[Activity]
Quote exactly and only this range of lines in the data below: the line that holds "home (20, 68)" to the line that holds "Odpowiedzialność społeczna (66, 2221)", both included.

[Task material]

####################

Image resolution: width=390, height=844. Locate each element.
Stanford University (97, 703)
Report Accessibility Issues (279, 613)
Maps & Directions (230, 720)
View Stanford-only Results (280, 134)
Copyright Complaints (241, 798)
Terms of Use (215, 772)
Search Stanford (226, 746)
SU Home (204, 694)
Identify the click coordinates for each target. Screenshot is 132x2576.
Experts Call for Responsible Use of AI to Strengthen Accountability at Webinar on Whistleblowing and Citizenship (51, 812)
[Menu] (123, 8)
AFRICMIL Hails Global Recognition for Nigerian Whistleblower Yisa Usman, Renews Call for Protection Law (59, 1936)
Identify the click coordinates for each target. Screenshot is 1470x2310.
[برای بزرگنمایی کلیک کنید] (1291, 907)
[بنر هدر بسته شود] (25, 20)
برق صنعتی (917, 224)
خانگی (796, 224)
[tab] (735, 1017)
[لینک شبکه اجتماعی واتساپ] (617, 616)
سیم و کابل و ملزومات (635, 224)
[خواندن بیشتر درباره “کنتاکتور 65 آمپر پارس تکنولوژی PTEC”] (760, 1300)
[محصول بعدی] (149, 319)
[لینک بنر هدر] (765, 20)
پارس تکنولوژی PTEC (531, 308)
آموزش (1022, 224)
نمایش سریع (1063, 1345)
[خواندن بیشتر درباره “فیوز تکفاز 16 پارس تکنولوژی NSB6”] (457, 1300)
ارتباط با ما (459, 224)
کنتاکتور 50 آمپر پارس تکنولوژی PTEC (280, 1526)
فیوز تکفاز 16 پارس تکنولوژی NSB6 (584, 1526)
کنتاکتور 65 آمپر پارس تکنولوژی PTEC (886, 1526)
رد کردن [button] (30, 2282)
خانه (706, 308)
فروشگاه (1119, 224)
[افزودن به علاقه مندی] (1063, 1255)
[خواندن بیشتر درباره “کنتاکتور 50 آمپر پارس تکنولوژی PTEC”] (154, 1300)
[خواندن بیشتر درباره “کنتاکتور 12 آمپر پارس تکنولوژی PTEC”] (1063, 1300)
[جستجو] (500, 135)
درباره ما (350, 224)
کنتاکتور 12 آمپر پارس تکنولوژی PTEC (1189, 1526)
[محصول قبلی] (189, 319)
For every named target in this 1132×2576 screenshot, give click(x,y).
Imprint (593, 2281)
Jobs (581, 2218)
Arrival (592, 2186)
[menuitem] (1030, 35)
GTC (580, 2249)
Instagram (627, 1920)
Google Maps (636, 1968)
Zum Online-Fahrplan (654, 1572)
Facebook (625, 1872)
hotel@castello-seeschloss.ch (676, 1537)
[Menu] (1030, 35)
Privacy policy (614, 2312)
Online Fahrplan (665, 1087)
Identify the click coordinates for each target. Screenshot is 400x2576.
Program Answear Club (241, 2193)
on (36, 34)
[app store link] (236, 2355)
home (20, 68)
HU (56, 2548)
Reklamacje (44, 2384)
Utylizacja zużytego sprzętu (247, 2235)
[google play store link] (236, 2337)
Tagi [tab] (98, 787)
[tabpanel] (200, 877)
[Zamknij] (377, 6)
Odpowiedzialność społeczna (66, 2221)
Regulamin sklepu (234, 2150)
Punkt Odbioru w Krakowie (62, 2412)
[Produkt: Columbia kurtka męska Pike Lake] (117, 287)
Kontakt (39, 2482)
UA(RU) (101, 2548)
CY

####################

[Your response]
home (20, 68)
HU (56, 2548)
Reklamacje (44, 2384)
Utylizacja zużytego sprzętu (247, 2235)
[google play store link] (236, 2337)
Tagi [tab] (98, 787)
[tabpanel] (200, 877)
[Zamknij] (377, 6)
Odpowiedzialność społeczna (66, 2221)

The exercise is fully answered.